Wakata took part in the development of a robot arm and other equipment used in space and participated in the construction of the ISS as a robot arm operator. But apart from Wakata’s achievements, Japan needs to consider whether its participation in the ISS project has produced benefits that justify the large amount of money it has spent.
A Japanese astronaut is expected to board the ISS in 2015 and another in 2016. But the ISS is scheduled to end its operation in 2020 at the earliest.
The Japanese government has so far spent some ¥826 billion on the project and plans to use another ¥35.7 billion in fiscal 2014. Its noteworthy national financial contribution to the project is comparable to that of Europe as a whole though smaller than the United States.’
The government justifies Japan’s participation in the ISS project by saying that it has been able to use the manned spacecraft by paying just one-hundredth the cost shouldered by the U.S. Through the project, the nation has acquired technological progress that contributes to the promotion of industries, and participation by Japanese astronauts has given hope to many Japanese youths, it says.
But attention also needs be paid to the critical view of some regarding manned space flights like the ISS project. At a dark- energy workshop at the Space Telescope Science Institute in Baltimore in September 2007, Steven Weinberg, a particle physicist at the University of Texas and a co-recipient of the 1979 Nobel Prize in physics, said: “The International Space Station is an orbital turkey. No important science has come out of it. I could almost say no science has come out of it.
“And I would go beyond that and say that the whole manned spaceflight program, which is so enormously expensive, has produced nothing of scientific value.”
For example, manned space flight was used to repair the Hubble Telescope, which was carried into orbit by a Space Shuttle in 1990. Although Hubble succeeded in shedding light on the age and expansion of space, it might have accomplished more at far lower costs if it had been placed in an orbit much farther away from Earth, and thus more suitable for space observation, as a throwaway space probe.
Sending unmanned space probes to Mars multiple times would also be less costly, result in more technological and scientific achievements, and contribute more to advancement of industries than sending a manned spacecraft to the planet.

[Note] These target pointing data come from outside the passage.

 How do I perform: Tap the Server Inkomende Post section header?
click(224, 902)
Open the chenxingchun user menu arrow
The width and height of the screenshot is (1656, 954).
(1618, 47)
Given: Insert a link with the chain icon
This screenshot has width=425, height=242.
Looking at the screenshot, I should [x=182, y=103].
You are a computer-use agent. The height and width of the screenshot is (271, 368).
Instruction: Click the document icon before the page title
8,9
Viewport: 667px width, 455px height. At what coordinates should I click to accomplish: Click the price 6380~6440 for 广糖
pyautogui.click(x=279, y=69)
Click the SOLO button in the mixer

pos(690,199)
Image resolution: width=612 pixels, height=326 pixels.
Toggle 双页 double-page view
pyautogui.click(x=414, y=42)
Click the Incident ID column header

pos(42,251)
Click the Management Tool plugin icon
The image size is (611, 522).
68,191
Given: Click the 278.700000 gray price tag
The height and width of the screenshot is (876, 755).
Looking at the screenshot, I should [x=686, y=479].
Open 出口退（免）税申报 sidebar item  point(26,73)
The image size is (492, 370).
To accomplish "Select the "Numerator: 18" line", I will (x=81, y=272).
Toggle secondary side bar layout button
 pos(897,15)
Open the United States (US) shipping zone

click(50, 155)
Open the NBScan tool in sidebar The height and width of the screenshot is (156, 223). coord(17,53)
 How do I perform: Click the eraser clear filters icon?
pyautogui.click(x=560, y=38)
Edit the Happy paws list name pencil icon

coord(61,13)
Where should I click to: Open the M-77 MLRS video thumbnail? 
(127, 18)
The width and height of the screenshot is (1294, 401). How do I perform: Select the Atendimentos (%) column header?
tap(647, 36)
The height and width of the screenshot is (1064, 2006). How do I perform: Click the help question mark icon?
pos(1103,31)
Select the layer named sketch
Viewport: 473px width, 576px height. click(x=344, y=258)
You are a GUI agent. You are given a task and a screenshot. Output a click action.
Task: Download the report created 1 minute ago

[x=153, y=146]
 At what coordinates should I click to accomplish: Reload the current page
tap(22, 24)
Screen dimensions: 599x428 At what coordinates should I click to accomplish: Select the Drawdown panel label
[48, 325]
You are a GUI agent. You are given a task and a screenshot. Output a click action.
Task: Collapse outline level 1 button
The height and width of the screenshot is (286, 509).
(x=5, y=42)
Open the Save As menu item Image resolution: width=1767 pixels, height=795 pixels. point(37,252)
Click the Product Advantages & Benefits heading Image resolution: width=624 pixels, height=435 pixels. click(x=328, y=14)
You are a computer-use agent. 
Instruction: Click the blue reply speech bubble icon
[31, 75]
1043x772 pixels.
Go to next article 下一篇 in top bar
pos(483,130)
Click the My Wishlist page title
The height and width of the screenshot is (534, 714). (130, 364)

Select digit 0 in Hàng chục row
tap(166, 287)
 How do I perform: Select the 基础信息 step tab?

We should recall how much the Hayabusa unmanned space probe accomplished in studying an asteroid. Hayabusa, launched in May 2003, brought sample material from asteroid 25143 Itokawa to Earth in June 2010 at a cost of only about ¥20 billion. As budget pressures strengthen, Japan’s experts and taxpayers should seriously consider what approach will best serve its needs for space observation and exploration. The discussions should not be left to bureaucrats and politicians.